▶ _PROBLEM REQUIREMENTS_:
Print each of the rows below verbatim, with no character altered, added, or dropped.
## start RECORDS SHOWN
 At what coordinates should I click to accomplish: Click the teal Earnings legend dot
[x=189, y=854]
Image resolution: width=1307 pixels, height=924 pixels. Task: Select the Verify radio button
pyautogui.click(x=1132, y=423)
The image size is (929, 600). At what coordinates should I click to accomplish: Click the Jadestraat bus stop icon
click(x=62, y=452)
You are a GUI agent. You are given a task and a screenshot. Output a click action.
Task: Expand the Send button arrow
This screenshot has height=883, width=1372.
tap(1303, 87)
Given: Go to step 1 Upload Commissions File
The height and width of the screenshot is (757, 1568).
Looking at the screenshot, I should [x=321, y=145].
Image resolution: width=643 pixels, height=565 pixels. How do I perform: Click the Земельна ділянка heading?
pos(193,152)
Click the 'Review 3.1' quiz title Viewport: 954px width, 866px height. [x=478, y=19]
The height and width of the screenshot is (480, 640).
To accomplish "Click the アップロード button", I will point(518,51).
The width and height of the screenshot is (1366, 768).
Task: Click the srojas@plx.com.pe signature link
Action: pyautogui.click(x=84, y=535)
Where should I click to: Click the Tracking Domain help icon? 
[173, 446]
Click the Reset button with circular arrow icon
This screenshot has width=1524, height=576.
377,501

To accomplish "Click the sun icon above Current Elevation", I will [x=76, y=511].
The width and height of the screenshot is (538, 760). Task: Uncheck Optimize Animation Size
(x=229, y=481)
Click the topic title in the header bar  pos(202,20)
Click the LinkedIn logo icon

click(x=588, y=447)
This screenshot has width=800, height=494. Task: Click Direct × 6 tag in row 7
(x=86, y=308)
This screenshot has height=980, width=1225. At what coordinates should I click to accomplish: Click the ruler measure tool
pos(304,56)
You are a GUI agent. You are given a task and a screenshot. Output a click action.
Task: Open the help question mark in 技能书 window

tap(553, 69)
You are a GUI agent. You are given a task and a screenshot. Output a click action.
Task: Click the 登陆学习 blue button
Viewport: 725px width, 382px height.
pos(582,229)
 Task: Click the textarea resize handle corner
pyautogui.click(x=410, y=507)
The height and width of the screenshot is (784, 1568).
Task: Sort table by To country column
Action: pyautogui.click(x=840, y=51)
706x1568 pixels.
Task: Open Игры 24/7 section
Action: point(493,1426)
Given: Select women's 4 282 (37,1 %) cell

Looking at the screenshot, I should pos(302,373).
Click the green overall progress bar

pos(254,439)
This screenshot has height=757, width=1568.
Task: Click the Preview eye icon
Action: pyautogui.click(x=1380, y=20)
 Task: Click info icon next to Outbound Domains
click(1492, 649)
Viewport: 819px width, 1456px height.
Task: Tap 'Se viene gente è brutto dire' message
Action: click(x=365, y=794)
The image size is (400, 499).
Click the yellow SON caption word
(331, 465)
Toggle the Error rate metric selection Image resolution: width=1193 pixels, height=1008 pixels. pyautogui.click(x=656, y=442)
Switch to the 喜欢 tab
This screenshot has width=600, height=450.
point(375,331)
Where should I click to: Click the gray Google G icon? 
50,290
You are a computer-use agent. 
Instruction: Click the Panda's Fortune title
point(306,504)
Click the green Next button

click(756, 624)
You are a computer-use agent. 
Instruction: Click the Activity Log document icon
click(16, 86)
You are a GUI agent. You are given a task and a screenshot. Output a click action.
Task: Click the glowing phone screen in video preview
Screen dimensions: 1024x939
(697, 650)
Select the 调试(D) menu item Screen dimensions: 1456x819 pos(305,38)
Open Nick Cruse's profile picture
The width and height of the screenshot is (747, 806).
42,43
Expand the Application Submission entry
## end RECORDS SHOWN
▶ _OUTPUT FOR THIS EXERCISE_:
 At what coordinates should I click to accomplish: Click the teal Earnings legend dot
[x=189, y=854]
Image resolution: width=1307 pixels, height=924 pixels. Task: Select the Verify radio button
pyautogui.click(x=1132, y=423)
The image size is (929, 600). At what coordinates should I click to accomplish: Click the Jadestraat bus stop icon
click(x=62, y=452)
You are a GUI agent. You are given a task and a screenshot. Output a click action.
Task: Expand the Send button arrow
This screenshot has height=883, width=1372.
tap(1303, 87)
Given: Go to step 1 Upload Commissions File
The height and width of the screenshot is (757, 1568).
Looking at the screenshot, I should [x=321, y=145].
Image resolution: width=643 pixels, height=565 pixels. How do I perform: Click the Земельна ділянка heading?
pos(193,152)
Click the 'Review 3.1' quiz title Viewport: 954px width, 866px height. [x=478, y=19]
The height and width of the screenshot is (480, 640).
To accomplish "Click the アップロード button", I will point(518,51).
The width and height of the screenshot is (1366, 768).
Task: Click the srojas@plx.com.pe signature link
Action: pyautogui.click(x=84, y=535)
Where should I click to: Click the Tracking Domain help icon? 
[173, 446]
Click the Reset button with circular arrow icon
This screenshot has width=1524, height=576.
377,501

To accomplish "Click the sun icon above Current Elevation", I will [x=76, y=511].
The width and height of the screenshot is (538, 760). Task: Uncheck Optimize Animation Size
(x=229, y=481)
Click the topic title in the header bar  pos(202,20)
Click the LinkedIn logo icon

click(x=588, y=447)
This screenshot has width=800, height=494. Task: Click Direct × 6 tag in row 7
(x=86, y=308)
This screenshot has height=980, width=1225. At what coordinates should I click to accomplish: Click the ruler measure tool
pos(304,56)
You are a GUI agent. You are given a task and a screenshot. Output a click action.
Task: Open the help question mark in 技能书 window

tap(553, 69)
You are a GUI agent. You are given a task and a screenshot. Output a click action.
Task: Click the 登陆学习 blue button
Viewport: 725px width, 382px height.
pos(582,229)
 Task: Click the textarea resize handle corner
pyautogui.click(x=410, y=507)
The height and width of the screenshot is (784, 1568).
Task: Sort table by To country column
Action: pyautogui.click(x=840, y=51)
706x1568 pixels.
Task: Open Игры 24/7 section
Action: point(493,1426)
Given: Select women's 4 282 (37,1 %) cell

Looking at the screenshot, I should pos(302,373).
Click the green overall progress bar

pos(254,439)
This screenshot has height=757, width=1568.
Task: Click the Preview eye icon
Action: pyautogui.click(x=1380, y=20)
 Task: Click info icon next to Outbound Domains
click(1492, 649)
Viewport: 819px width, 1456px height.
Task: Tap 'Se viene gente è brutto dire' message
Action: click(x=365, y=794)
The image size is (400, 499).
Click the yellow SON caption word
(331, 465)
Toggle the Error rate metric selection Image resolution: width=1193 pixels, height=1008 pixels. pyautogui.click(x=656, y=442)
Switch to the 喜欢 tab
This screenshot has width=600, height=450.
point(375,331)
Where should I click to: Click the gray Google G icon? 
50,290
You are a computer-use agent. 
Instruction: Click the Panda's Fortune title
point(306,504)
Click the green Next button

click(756, 624)
You are a computer-use agent. 
Instruction: Click the Activity Log document icon
click(16, 86)
You are a GUI agent. You are given a task and a screenshot. Output a click action.
Task: Click the glowing phone screen in video preview
Screen dimensions: 1024x939
(697, 650)
Select the 调试(D) menu item Screen dimensions: 1456x819 pos(305,38)
Open Nick Cruse's profile picture
The width and height of the screenshot is (747, 806).
42,43
Expand the Application Submission entry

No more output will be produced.